Data provided START

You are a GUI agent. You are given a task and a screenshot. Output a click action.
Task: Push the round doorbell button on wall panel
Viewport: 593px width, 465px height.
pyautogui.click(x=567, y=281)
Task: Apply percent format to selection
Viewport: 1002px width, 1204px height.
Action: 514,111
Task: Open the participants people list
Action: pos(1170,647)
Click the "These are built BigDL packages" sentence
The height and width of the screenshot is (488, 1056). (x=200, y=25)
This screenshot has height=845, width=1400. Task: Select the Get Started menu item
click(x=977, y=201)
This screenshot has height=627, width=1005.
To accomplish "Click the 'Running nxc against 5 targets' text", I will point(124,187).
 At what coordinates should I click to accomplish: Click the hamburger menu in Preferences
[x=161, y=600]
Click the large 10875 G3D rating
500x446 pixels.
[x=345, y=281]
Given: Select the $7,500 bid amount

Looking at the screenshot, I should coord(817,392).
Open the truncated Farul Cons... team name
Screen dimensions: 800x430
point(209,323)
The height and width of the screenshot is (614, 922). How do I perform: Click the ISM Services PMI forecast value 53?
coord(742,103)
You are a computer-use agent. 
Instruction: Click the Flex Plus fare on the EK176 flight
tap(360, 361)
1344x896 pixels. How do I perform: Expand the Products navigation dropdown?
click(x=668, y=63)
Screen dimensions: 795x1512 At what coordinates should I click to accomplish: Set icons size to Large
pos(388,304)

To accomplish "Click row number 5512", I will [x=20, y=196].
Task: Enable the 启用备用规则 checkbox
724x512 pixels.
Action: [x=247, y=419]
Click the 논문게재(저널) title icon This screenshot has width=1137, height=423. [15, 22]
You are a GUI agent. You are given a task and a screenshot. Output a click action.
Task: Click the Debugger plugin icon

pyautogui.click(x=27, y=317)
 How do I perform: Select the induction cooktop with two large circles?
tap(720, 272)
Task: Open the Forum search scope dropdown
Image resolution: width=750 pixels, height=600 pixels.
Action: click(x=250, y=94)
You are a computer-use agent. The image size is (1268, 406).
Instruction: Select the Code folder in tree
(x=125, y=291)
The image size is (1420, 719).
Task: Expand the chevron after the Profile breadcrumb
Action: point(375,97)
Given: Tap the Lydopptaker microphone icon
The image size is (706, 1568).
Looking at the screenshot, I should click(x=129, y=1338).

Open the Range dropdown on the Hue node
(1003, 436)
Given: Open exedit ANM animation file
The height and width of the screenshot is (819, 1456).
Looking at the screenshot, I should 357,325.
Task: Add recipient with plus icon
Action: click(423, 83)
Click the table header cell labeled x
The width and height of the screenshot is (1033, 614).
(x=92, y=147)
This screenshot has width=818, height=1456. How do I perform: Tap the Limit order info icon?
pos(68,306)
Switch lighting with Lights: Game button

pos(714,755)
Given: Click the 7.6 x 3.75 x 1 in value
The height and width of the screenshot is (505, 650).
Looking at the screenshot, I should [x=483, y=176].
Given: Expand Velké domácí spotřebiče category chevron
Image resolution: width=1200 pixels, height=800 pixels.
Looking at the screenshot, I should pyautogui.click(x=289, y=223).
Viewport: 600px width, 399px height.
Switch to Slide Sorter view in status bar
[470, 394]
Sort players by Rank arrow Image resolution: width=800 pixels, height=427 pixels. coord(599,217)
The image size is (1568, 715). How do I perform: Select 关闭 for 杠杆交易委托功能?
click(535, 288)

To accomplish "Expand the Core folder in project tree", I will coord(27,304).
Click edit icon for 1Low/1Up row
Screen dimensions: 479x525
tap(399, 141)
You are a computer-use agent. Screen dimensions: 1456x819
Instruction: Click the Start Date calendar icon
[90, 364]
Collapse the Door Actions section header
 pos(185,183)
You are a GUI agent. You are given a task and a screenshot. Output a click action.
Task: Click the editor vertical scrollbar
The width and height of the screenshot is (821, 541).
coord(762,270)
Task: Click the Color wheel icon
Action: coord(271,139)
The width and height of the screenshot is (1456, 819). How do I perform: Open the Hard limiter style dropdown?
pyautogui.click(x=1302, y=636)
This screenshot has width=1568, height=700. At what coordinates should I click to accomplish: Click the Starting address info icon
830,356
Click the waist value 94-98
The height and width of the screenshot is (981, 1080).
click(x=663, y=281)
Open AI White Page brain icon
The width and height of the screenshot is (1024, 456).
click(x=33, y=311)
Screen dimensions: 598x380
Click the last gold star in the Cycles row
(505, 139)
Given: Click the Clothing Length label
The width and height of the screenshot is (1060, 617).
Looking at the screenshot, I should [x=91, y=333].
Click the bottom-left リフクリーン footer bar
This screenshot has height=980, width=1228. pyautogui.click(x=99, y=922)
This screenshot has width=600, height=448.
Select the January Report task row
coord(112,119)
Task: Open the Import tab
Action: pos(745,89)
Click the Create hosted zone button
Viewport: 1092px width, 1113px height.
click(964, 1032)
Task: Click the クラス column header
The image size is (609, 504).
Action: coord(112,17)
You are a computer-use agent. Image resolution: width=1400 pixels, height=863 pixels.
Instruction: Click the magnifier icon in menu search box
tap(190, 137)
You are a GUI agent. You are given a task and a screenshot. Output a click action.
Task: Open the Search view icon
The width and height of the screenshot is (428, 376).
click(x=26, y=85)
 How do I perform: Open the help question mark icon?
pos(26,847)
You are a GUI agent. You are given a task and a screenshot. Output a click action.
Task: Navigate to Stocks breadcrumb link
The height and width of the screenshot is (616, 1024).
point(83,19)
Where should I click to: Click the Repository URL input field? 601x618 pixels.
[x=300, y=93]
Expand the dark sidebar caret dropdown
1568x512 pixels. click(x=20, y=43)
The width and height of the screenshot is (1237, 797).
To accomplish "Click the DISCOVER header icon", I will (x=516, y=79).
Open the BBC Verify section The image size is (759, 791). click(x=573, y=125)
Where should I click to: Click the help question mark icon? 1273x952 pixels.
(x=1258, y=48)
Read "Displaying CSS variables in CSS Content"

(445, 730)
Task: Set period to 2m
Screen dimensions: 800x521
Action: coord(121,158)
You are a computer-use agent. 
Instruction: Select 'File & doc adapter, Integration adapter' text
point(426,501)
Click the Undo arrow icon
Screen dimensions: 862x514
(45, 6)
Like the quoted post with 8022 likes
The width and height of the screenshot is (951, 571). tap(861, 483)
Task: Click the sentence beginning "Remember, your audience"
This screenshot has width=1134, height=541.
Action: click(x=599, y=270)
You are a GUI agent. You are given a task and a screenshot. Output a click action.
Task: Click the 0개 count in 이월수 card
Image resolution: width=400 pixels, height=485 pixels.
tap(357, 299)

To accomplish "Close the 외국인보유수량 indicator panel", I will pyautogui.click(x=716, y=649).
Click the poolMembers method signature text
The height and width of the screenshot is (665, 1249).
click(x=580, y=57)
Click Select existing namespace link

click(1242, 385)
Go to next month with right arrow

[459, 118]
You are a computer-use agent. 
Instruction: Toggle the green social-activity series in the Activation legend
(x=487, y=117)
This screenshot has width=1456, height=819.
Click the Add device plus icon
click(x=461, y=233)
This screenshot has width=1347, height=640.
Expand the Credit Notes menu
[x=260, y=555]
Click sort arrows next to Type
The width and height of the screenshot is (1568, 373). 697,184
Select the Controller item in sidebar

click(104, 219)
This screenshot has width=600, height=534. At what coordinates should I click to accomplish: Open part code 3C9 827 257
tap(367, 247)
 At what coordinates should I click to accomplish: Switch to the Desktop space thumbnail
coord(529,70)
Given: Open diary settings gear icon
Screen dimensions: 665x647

Data provided END

▶ **What the exercise asks**: Beginning with the line that has "Task: Click the sentence", set down each line through the last one above, exactly, and nothing else.

▶ **Written response**:
Task: Click the sentence beginning "Remember, your audience"
This screenshot has width=1134, height=541.
Action: click(x=599, y=270)
You are a GUI agent. You are given a task and a screenshot. Output a click action.
Task: Click the 0개 count in 이월수 card
Image resolution: width=400 pixels, height=485 pixels.
tap(357, 299)

To accomplish "Close the 외국인보유수량 indicator panel", I will pyautogui.click(x=716, y=649).
Click the poolMembers method signature text
The height and width of the screenshot is (665, 1249).
click(x=580, y=57)
Click Select existing namespace link

click(1242, 385)
Go to next month with right arrow

[459, 118]
You are a computer-use agent. 
Instruction: Toggle the green social-activity series in the Activation legend
(x=487, y=117)
This screenshot has width=1456, height=819.
Click the Add device plus icon
click(x=461, y=233)
This screenshot has width=1347, height=640.
Expand the Credit Notes menu
[x=260, y=555]
Click sort arrows next to Type
The width and height of the screenshot is (1568, 373). 697,184
Select the Controller item in sidebar

click(104, 219)
This screenshot has width=600, height=534. At what coordinates should I click to accomplish: Open part code 3C9 827 257
tap(367, 247)
 At what coordinates should I click to accomplish: Switch to the Desktop space thumbnail
coord(529,70)
Given: Open diary settings gear icon
Screen dimensions: 665x647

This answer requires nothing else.